Anastasio Somoza : la fin d’un salaud, fils d’un salaud (17 septembre 1980)

jeudi 17 septembre 2009.
 

Il y a trente ans, le 19 juillet 1979, les « muchachos » du Front sandiniste de libération nationale (FSLN) libéraient Managua, la capitale du Nicaragua. Un pays ? Plutôt un ranch privé tenu par la famille Somoza, une dictature bestiale en place depuis 1933.

Coïncidences ? Anastasio Somoza Debayle dit « Tachito » est mort comme son père « Tacho ». Les deux ont été exécutés comme il est courant d’éliminer des chefs de bandes : le premier, en septembre 1980, le corps criblé de balles au coin d’une rue d’Asuncion où il avait trouvé refuge chez le dictateur paraguayen Alfredo Stroessner ; le second, fondateur de la « dynastie », abattu dans la ville de Leon - toujours un mois de septembre, mais en 1956 – par un jeune poète Rigoberto Lopez Perez.

La famille Somoza était à la solde des gouvernements nord-américains depuis plus d’un quart de siècle.
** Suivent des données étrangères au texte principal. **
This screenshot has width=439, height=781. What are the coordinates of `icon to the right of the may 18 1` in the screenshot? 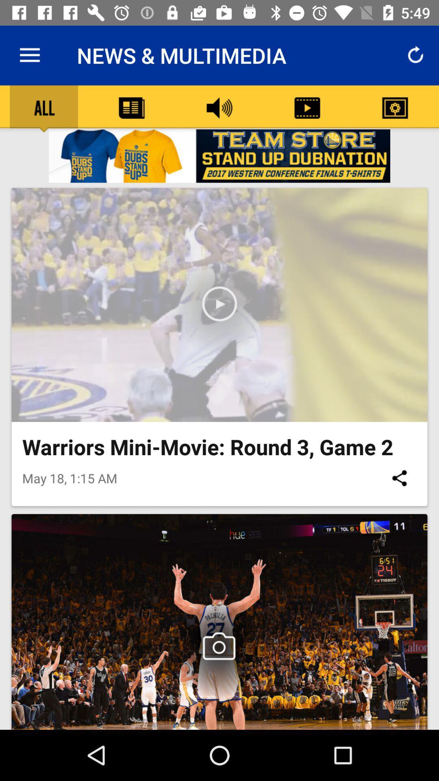 It's located at (399, 478).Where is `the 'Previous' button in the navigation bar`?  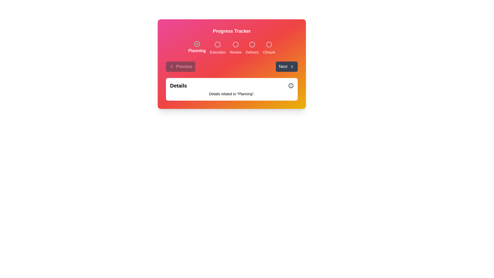 the 'Previous' button in the navigation bar is located at coordinates (181, 66).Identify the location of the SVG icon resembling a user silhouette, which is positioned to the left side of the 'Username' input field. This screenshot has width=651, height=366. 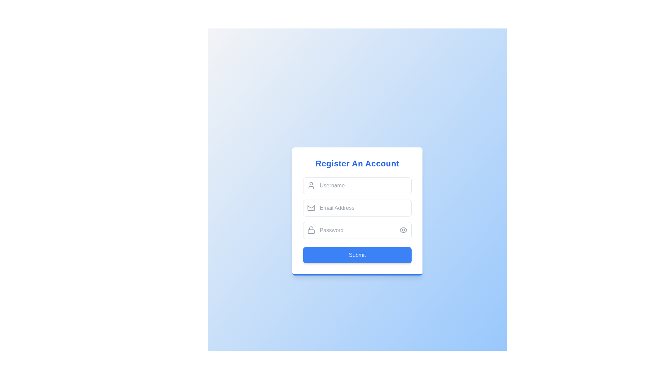
(311, 185).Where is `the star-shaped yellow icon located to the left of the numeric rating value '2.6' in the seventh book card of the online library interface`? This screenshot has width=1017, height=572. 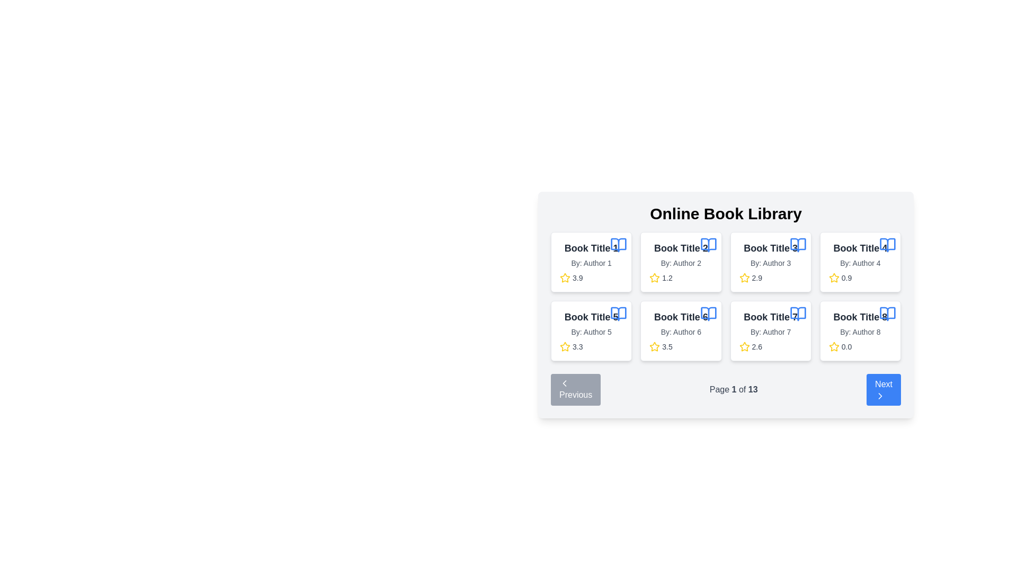
the star-shaped yellow icon located to the left of the numeric rating value '2.6' in the seventh book card of the online library interface is located at coordinates (743, 347).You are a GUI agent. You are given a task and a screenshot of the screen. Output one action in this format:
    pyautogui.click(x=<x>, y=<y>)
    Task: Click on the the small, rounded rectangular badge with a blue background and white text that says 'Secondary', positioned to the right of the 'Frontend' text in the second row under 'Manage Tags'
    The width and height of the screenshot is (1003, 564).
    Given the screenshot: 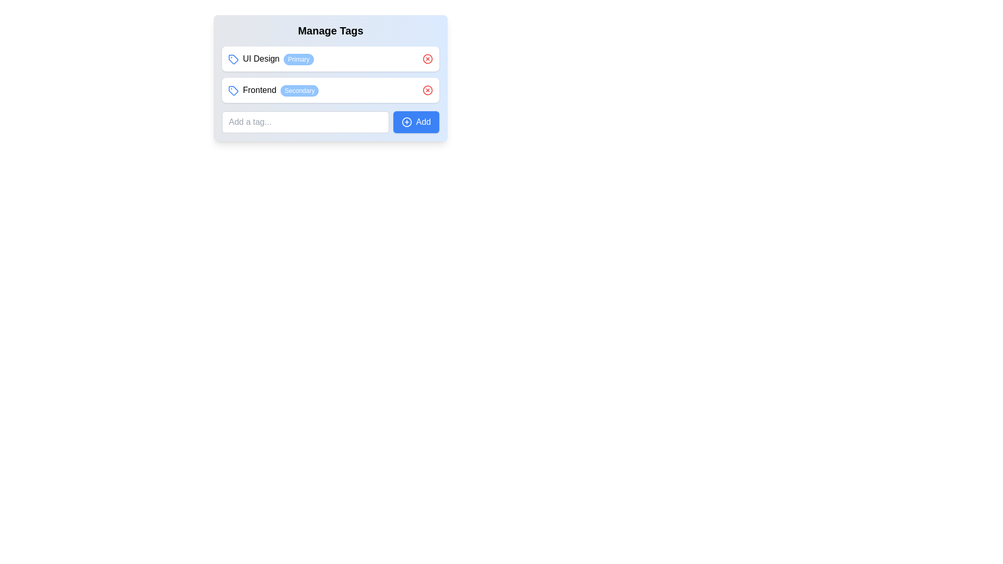 What is the action you would take?
    pyautogui.click(x=299, y=90)
    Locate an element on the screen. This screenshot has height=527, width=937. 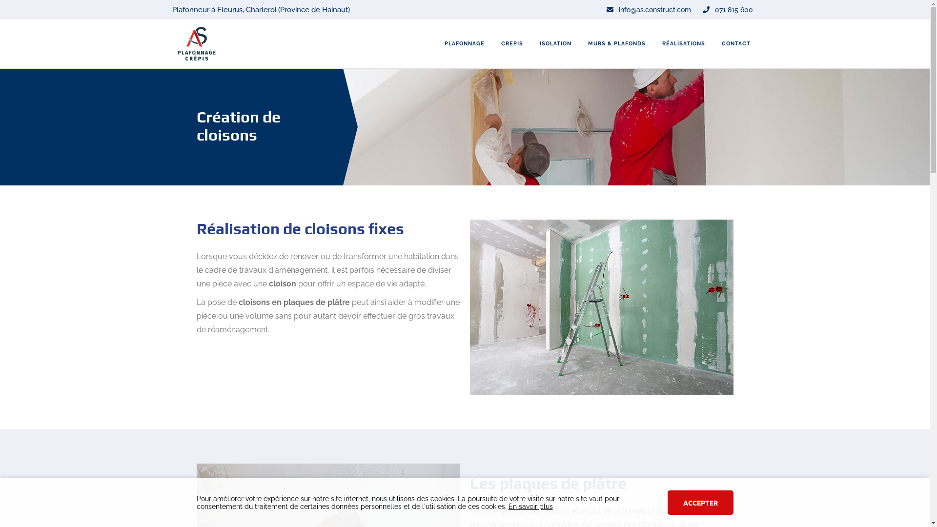
'info@as.construct.com' is located at coordinates (648, 9).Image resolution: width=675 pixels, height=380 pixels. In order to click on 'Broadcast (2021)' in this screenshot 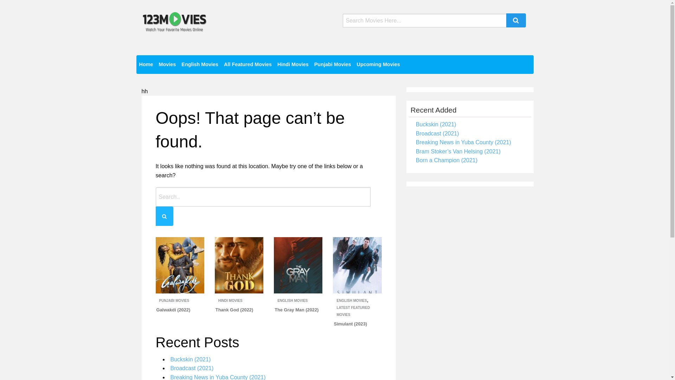, I will do `click(437, 133)`.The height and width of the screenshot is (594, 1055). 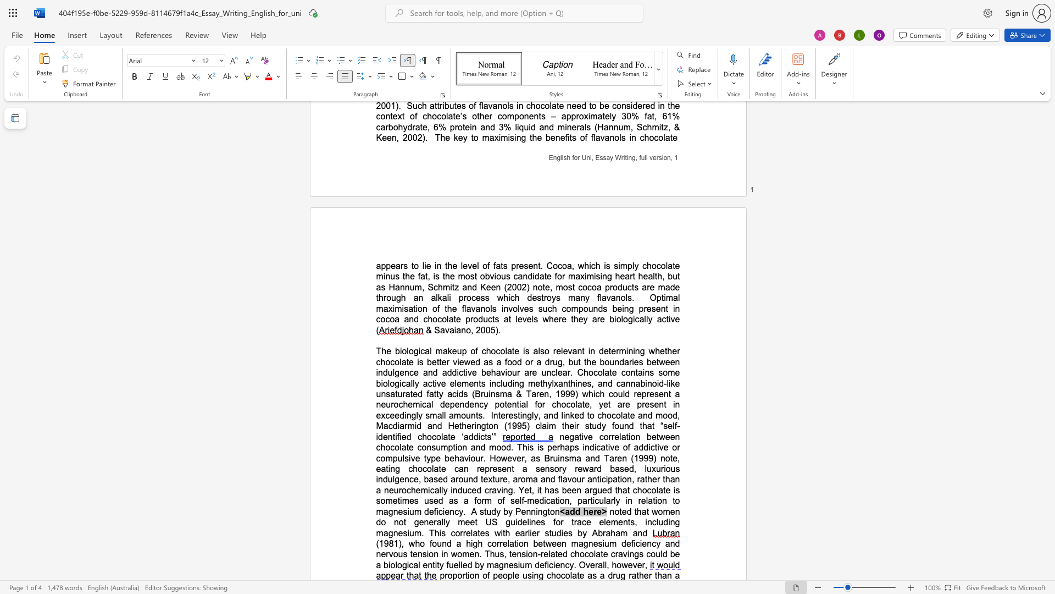 I want to click on the space between the continuous character "i" and "t" in the text, so click(x=661, y=126).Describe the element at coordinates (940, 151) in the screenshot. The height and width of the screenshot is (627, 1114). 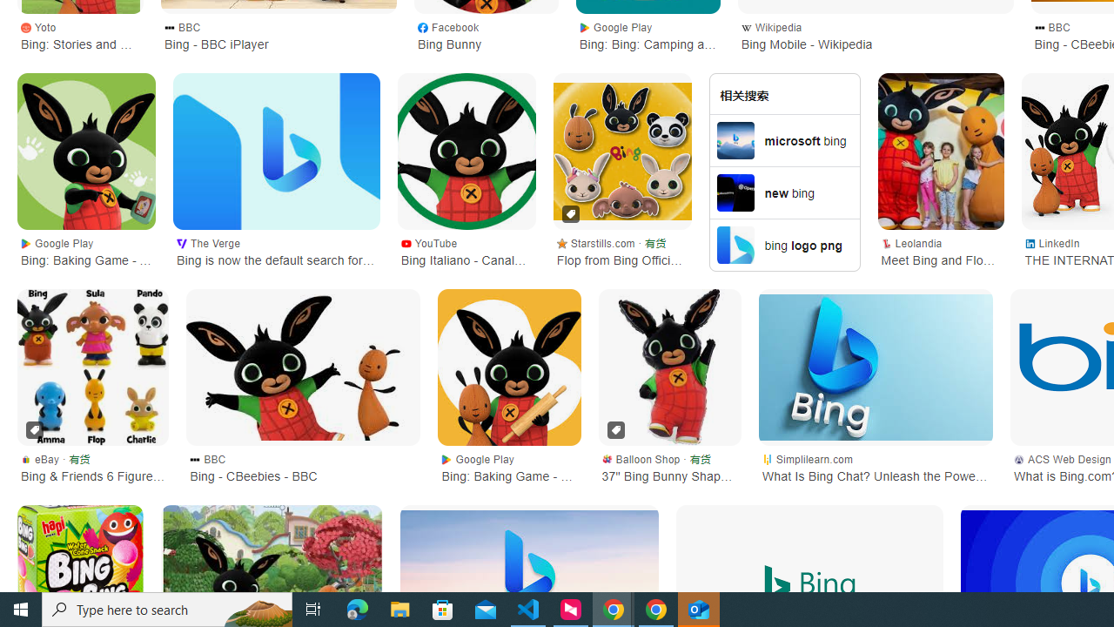
I see `'Meet Bing and Flop - Leolandia'` at that location.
Cynique, le président US Franklin D. Roosevelt déclara le jour de l’intronisation de Somoza père à la présidence de la République nicaraguayenne : « Somoza est un fils de pute, mais c’est notre fils de pute. »

Le 1er janvier 1933, Washington annonçait le retrait des marines US du Nicaragua où, depuis plus de cinq ans, ils tentaient de mater une insurrection populaire. Composée de mineurs, de dockers, de paysans, d’ouvriers des bananeraies, la « petite armée folle » en lutte pour « l’indépendance et la dignité » était dirigée par Augusto Cesar Sandino. Le « général des hommes libres », comme l’avait surnommé Henri Barbusse.
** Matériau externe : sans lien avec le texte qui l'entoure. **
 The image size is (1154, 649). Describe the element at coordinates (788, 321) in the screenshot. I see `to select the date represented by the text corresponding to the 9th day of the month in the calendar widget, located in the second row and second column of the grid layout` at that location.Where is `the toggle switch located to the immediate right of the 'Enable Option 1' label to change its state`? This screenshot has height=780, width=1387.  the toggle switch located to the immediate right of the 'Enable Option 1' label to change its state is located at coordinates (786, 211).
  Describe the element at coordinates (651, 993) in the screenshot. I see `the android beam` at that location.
En mars 1932, le nouveau président Franklin D. Roosevelt qui représentait – déjà - l’espoir des Etats-Unis empêtrés dans une crise - déjà - sans précédent avait promis un « bon voisinage » à l’Amérique latine. Sandino et ses hommes déposèrent leurs armes après le départ des occupants. Ils croyaient en la loyauté de Washington comme aujourd’hui on aimerait croire en celle de Barak Obama sur d’autres points chauds dans le monde. Sandino était tombé dans un piège.
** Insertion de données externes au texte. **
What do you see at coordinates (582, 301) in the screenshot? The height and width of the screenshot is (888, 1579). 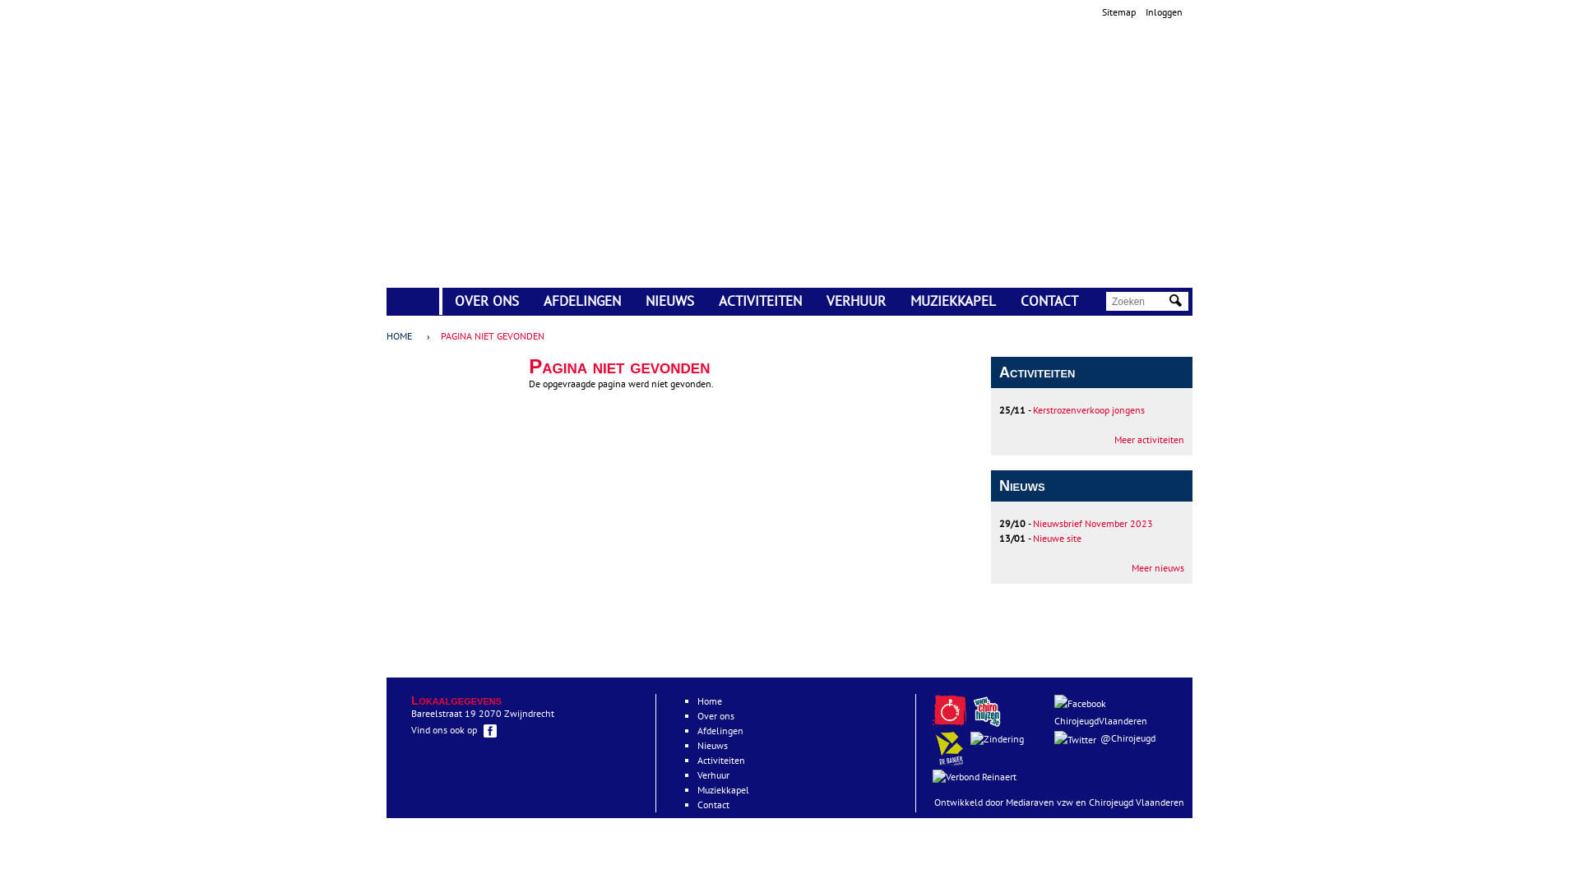 I see `'AFDELINGEN'` at bounding box center [582, 301].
Un plan machiavélique avait été concocté avec comme grand ordonnateur l’ambassadeur des Etats-Unis à Managua, Arthur Bliss Lane, comme bras armé la Garde « nationale » nicaraguayenne formée, équipée et encadrée par des militaires US et comme capo-exécuteur Anastasio Somoza Garcia dit « Tacho ». Objectif : terminer le « travail » en éliminant toute opposition. Le 21 février 1934, dans une embuscade tendue par la Garde « nationale », Sandino et plusieurs de ses compagnons étaient assassinés. Puis vint le temps du massacre systématique des anciens soldats de la petite « armée folle » abattus avec femmes et enfants. « Tuez-les tous » avait hurlé Somoza père avant de lancer les tortionnaires. Un flot de sang coula dans l’indifférence générale.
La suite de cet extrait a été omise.